---- PASSAGE TO READ
File Search
Search through uploaded documents and files with OpenAI's File Search tool
File Search
The File Search tool allows models to search through documents and files that have been uploaded to OpenAI. This enables semantic search across your knowledge base, documentation, or any text-based content you've stored with OpenAI.
Prerequisites
Before using File Search, you need to:
- Upload files to OpenAI using their Files API
- Create a vector store and add your files to it
- Note the file IDs or vector store ID for configuration
Using the OpenAI CLI
# Upload a single file
openai files create \
--file documentation.pdf \
--purpose assistants
# Response includes file ID:
# {
# "id": "file-abc123...",
# "purpose": "assistants",
# ...
# }
Using the OpenAI API
curl https://api.openai.com/v1/files \
-H "Authorization: Bearer $OPENAI_API_KEY" \
-F purpose="assistants" \
-F file="@documentation.pdf"
Creating a Vector Store
# Create a vector store
curl https://api.openai.com/v1/vector_stores \
-H "Authorization: Bearer $OPENAI_API_KEY" \
-H "Content-Type: application/json" \
-d '{
"name": "My Documentation",
"file_ids": ["file-abc123...", "file-xyz789..."]
}'
# Response includes vector store ID:
# {
# "id": "vs_abc123...",
# ...
# }
Basic Usage
import 'package:dartantic_ai/dartantic_ai.dart';
final agent = Agent(
'openai-responses:gpt-4o',
chatModelOptions: const OpenAIResponsesChatOptions(
serverSideTools: {OpenAIServerSideTool.fileSearch},
),
);
final response = await agent.send(
'Search for information about error handling best practices'
);
Configuration Options
Customize file search behavior with FileSearchConfig
:
final agent = Agent(
'openai-responses:gpt-4o',
chatModelOptions: OpenAIResponsesChatOptions(
serverSideTools: {OpenAIServerSideTool.fileSearch},
fileSearchConfig: FileSearchConfig(
maxResults: 10, // Maximum number of search results
metadataFilters: {
'category': 'technical',
'version': '2.0',
},
),
),
);
Configuration Parameters
- maxResults: Limit the number of search results to return (default: 20)
--------
WORK ORDER A: On the File Search page, what value is given for the purpose when uploading a file?
WORK ORDER B: Extend the File Search page, starting right after its final line.
The lines that come next have no connection to the File Search page.
---- DATA EXCERPT
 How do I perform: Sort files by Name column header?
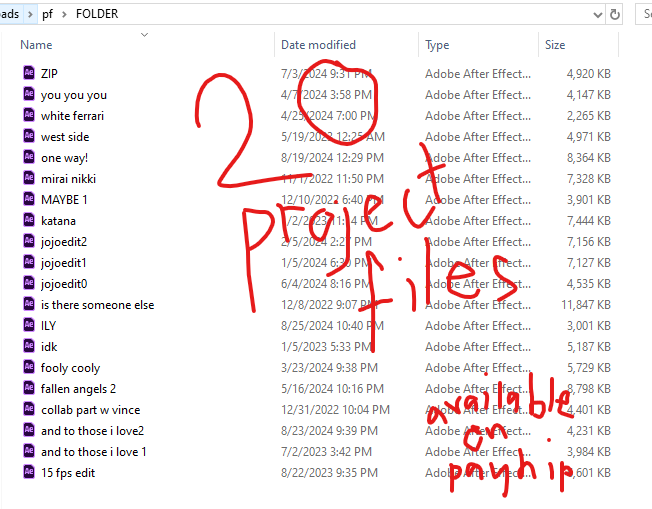pos(36,44)
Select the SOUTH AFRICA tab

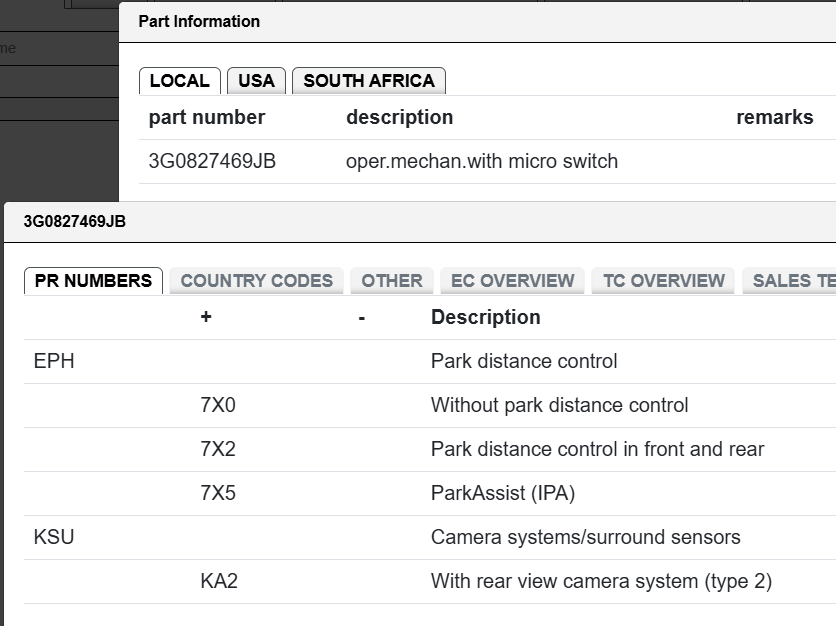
--------
EXPECTED OUTPUT A: assistants

EXPECTED OUTPUT B:
- metadataFilters: Filter results by metadata fields you've added to your files
Monitoring Search Activity
File search provides metadata events during execution:
await for (final chunk in agent.sendStream(prompt)) {
// Display the response
if (chunk.output.isNotEmpty) print(chunk.output);
// Monitor file search activity
final fileSearch = chunk.metadata['file_search'];
if (fileSearch != null) {
final stage = fileSearch['stage'];
print('File search: $stage');
if (fileSearch['data'] != null) {
final data = fileSearch['data'];
// Show search query
if (data['query'] != null) {
print('Searching for: ${data['query']}');
}
// Show results count
if (data['results'] != null && data['results'] is List) {
final results = data['results'] as List;
print('Found ${results.length} relevant sections');
// Preview first result
if (results.isNotEmpty) {
final first = results[0];
if (first['content'] != null) {
final preview = first['content'].toString();
print('First match: ${preview.substring(0, 100)}...');
}
}
}
}
}
}
Documentation Search
// After uploading your API documentation
final response = await agent.send(
'How do I authenticate API requests in our system?'
);
Knowledge Base Queries
// After uploading company policies
final response = await agent.send(
'What is our remote work policy regarding time zones?'
);
Technical Reference
// After uploading technical specifications
final response = await agent.send(
'What are the performance requirements for the database module?'
);
Legal Document Search
// After uploading contracts and agreements
final response = await agent.send(
'Find all clauses related to intellectual property rights'
);
Research Papers
// After uploading academic papers
final response = await agent.send(
'Summarize the findings about machine learning in healthcare'
);
File Types Supported
File Search works with:
- PDF documents
- Text files (.txt, .md)
- Word documents (.docx)
- HTML files
- JSON/CSV data files
- Code files (various programming languages)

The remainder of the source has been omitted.